[Data items]

※ ※ ※

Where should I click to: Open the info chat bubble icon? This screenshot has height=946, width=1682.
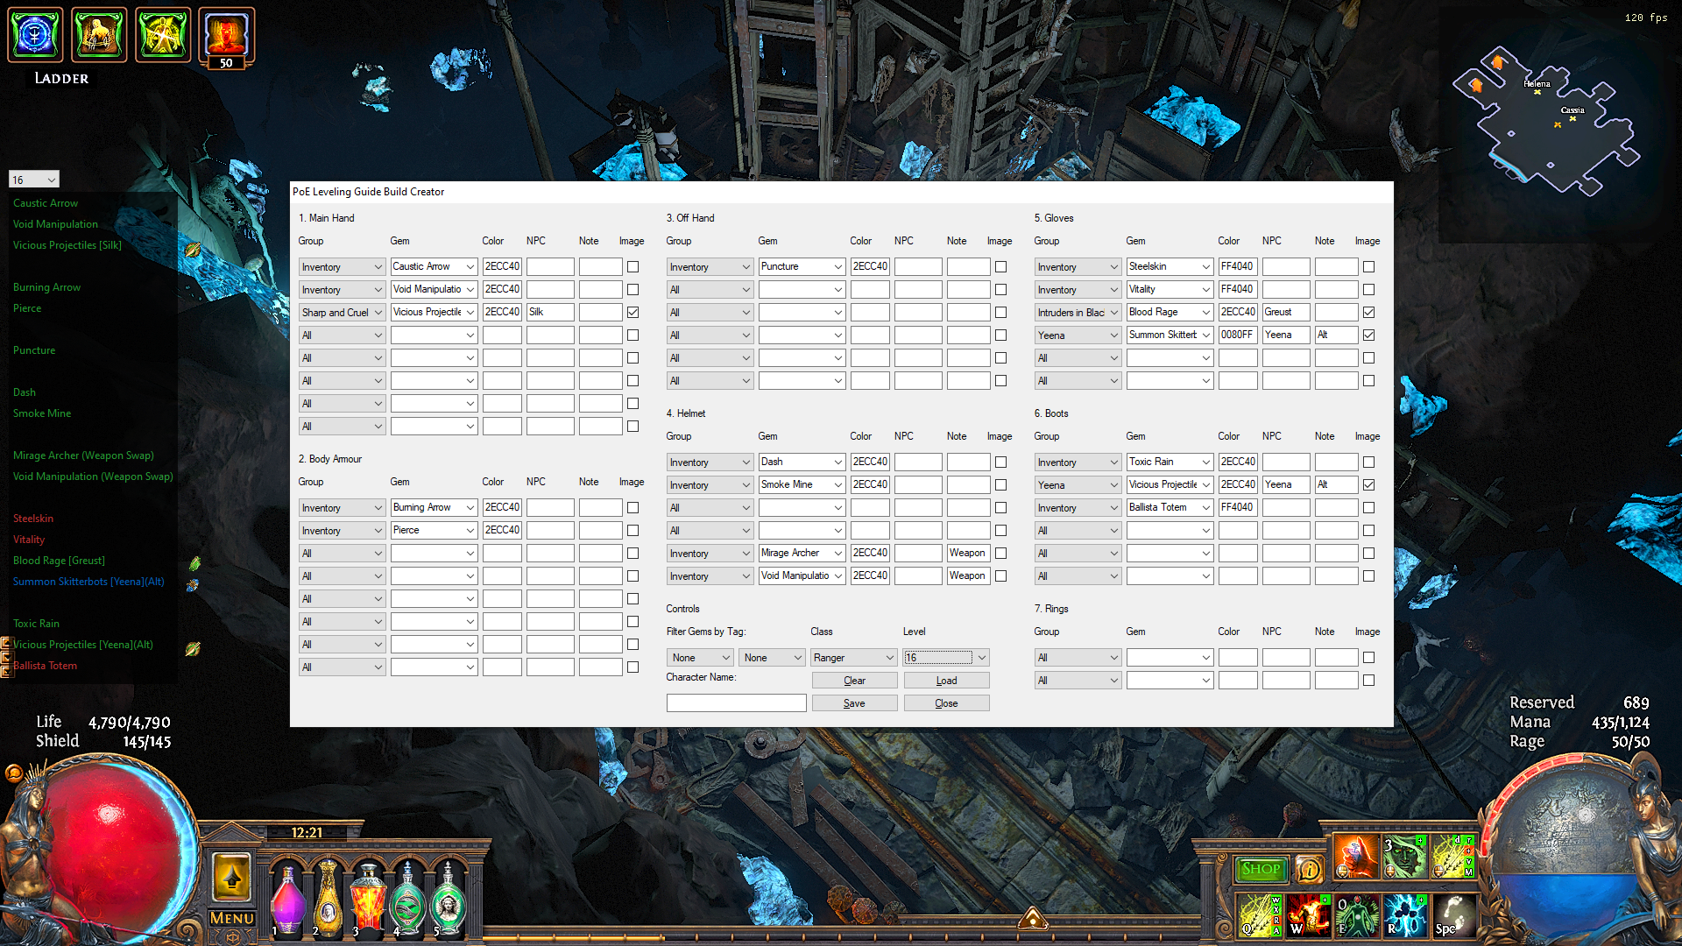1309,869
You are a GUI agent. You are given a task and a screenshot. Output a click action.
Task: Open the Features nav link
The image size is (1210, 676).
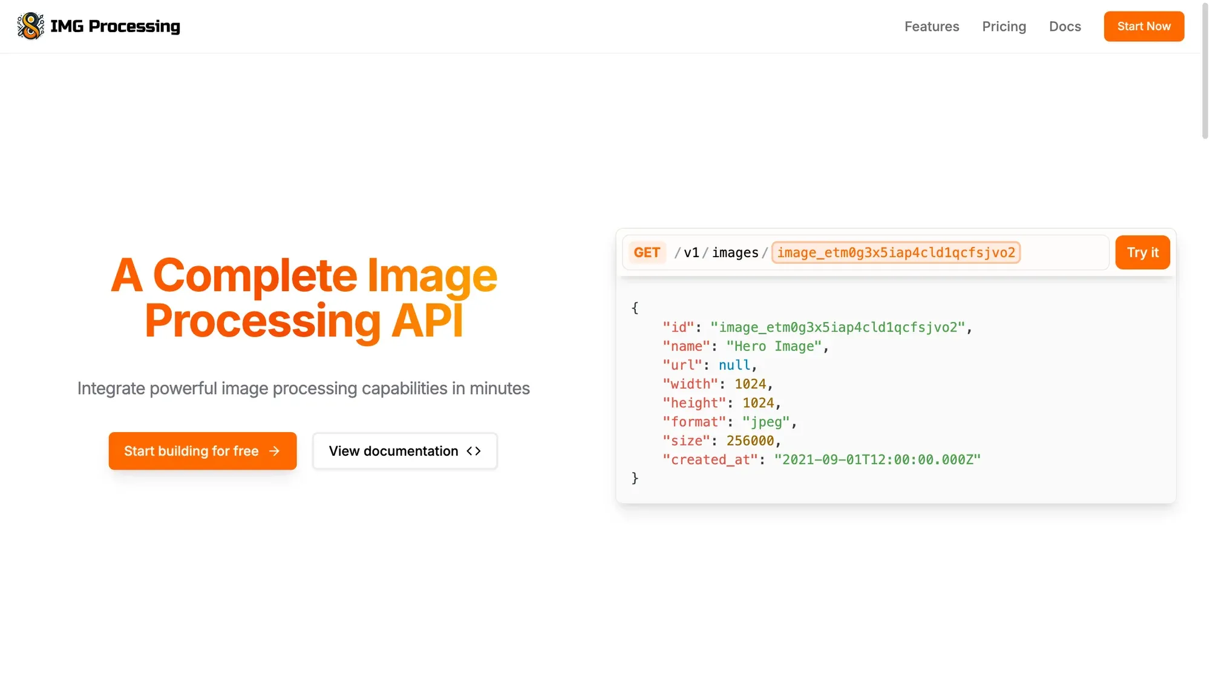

※ ※ ※

• **Work to complete**
The response should consist of the entries above, given again exactly and free of pictures.

• **Task response**
Where should I click to: Open the info chat bubble icon? This screenshot has height=946, width=1682.
1309,869
You are a GUI agent. You are given a task and a screenshot. Output a click action.
Task: Open the Features nav link
The image size is (1210, 676).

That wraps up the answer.